■ Short exercise
Copy out the lines of the listing below, from the one containing "Where should I click to: Click the E09" through the one containing "Click the 0:00", with both of those lines included.

■ Dataset listing
-- BEGIN --

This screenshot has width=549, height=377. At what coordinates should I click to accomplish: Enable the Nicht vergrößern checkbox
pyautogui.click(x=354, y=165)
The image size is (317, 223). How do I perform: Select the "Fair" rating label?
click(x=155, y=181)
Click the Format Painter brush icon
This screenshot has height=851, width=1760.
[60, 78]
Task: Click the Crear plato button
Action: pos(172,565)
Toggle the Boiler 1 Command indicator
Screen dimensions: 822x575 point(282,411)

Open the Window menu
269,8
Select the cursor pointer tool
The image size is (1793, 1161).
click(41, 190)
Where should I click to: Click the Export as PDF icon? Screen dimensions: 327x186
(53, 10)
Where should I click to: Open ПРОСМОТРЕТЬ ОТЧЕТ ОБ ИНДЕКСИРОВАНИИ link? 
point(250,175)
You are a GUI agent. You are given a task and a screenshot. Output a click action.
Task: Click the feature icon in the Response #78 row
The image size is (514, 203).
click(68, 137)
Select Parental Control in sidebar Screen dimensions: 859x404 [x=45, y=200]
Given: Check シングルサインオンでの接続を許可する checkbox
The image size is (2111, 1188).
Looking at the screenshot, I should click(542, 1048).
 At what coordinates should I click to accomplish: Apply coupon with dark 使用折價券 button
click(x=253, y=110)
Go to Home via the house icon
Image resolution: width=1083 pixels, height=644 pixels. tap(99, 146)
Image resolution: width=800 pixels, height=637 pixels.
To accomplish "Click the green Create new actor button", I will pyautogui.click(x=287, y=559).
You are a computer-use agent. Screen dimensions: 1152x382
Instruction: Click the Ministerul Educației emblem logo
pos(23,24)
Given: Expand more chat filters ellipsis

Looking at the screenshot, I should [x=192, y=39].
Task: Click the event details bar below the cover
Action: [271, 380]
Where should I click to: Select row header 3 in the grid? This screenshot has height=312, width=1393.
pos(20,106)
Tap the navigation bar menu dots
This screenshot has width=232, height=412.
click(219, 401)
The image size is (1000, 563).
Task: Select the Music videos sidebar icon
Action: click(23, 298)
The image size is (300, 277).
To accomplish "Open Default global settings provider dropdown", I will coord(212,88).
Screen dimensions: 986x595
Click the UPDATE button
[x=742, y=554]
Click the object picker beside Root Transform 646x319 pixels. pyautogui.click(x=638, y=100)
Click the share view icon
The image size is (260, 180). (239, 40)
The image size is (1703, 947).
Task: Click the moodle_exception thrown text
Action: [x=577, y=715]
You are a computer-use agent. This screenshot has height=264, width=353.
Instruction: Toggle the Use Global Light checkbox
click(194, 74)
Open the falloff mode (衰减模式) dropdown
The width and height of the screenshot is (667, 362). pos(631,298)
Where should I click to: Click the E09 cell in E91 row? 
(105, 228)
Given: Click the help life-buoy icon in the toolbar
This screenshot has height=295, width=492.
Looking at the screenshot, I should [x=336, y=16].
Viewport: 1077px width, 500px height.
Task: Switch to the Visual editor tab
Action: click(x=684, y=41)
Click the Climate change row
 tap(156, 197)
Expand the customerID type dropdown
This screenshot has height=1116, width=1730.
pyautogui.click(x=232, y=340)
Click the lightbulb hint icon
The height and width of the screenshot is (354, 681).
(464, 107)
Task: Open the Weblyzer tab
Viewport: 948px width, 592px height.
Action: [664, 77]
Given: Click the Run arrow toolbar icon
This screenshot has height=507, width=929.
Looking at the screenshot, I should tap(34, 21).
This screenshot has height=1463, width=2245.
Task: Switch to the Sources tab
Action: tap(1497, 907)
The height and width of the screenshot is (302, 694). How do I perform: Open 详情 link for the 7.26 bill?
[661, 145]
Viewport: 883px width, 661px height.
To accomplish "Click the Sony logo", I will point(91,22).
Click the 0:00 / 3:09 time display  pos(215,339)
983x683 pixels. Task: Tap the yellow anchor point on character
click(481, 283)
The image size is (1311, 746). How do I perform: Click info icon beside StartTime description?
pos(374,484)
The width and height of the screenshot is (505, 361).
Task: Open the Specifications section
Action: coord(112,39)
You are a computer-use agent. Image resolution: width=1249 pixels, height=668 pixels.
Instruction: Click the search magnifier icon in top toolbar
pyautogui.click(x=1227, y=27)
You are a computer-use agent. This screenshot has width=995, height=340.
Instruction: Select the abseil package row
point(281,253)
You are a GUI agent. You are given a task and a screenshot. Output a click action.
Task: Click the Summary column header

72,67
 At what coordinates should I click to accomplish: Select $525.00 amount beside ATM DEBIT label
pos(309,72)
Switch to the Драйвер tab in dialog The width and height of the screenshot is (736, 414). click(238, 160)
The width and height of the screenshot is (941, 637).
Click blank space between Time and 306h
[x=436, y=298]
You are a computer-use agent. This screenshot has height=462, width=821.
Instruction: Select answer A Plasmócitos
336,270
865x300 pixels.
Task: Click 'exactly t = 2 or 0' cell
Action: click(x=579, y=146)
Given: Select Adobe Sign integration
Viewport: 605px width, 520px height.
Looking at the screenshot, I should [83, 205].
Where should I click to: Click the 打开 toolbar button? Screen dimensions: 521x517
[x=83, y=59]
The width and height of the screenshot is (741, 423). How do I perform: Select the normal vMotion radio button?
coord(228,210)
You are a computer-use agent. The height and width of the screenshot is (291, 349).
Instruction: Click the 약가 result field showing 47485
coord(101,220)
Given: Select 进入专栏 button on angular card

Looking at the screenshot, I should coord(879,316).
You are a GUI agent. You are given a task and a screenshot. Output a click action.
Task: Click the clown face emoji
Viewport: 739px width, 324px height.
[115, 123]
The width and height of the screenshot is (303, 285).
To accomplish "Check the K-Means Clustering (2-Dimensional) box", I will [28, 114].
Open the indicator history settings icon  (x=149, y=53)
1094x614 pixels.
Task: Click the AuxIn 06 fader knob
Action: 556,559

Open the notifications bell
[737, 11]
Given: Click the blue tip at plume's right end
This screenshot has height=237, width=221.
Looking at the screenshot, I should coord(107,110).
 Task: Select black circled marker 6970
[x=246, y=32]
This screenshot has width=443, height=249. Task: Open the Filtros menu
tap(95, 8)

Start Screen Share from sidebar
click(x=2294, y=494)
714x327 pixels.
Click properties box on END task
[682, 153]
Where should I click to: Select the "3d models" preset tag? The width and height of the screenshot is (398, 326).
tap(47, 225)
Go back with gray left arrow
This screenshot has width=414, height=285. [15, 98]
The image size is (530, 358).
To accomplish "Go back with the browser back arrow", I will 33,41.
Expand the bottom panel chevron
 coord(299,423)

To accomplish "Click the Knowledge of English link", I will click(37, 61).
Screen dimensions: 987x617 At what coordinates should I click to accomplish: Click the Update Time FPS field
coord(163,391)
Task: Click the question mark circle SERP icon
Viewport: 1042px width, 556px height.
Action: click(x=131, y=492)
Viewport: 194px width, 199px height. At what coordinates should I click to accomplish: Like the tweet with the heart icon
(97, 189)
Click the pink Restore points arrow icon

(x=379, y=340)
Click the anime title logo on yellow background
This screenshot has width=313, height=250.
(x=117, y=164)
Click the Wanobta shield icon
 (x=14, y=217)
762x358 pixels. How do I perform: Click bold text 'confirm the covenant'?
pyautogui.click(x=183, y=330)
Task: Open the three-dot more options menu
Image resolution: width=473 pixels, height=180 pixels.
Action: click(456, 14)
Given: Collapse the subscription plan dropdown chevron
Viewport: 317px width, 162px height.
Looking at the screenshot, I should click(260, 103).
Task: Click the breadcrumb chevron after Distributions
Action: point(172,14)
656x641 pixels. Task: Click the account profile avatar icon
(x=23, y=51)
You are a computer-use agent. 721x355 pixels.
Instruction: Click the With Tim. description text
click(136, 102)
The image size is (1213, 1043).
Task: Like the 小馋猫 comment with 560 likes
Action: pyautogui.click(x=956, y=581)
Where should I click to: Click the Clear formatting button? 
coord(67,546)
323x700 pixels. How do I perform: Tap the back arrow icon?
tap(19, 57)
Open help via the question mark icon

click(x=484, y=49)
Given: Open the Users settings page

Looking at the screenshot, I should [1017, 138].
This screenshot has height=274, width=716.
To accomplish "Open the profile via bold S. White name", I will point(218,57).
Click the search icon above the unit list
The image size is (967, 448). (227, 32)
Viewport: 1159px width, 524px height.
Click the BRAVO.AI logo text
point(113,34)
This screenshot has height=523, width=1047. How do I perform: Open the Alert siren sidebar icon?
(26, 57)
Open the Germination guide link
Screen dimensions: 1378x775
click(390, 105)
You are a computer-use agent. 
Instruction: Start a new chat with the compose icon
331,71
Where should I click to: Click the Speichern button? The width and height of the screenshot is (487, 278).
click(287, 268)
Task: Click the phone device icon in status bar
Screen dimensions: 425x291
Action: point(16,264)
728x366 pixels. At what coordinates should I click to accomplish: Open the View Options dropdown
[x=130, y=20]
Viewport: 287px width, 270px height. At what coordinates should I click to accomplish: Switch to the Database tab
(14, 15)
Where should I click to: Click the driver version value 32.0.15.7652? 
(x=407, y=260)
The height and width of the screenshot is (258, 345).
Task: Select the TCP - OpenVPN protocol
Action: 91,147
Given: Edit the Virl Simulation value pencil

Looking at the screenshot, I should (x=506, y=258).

-- END --

■ Final result
Where should I click to: Click the E09 cell in E91 row? 
(105, 228)
Given: Click the help life-buoy icon in the toolbar
This screenshot has height=295, width=492.
Looking at the screenshot, I should [x=336, y=16].
Viewport: 1077px width, 500px height.
Task: Switch to the Visual editor tab
Action: click(x=684, y=41)
Click the Climate change row
 tap(156, 197)
Expand the customerID type dropdown
This screenshot has height=1116, width=1730.
pyautogui.click(x=232, y=340)
Click the lightbulb hint icon
The height and width of the screenshot is (354, 681).
(464, 107)
Task: Open the Weblyzer tab
Viewport: 948px width, 592px height.
Action: [664, 77]
Given: Click the Run arrow toolbar icon
This screenshot has height=507, width=929.
Looking at the screenshot, I should tap(34, 21).
This screenshot has height=1463, width=2245.
Task: Switch to the Sources tab
Action: tap(1497, 907)
The height and width of the screenshot is (302, 694). How do I perform: Open 详情 link for the 7.26 bill?
[661, 145]
Viewport: 883px width, 661px height.
To accomplish "Click the Sony logo", I will point(91,22).
Click the 0:00 / 3:09 time display  pos(215,339)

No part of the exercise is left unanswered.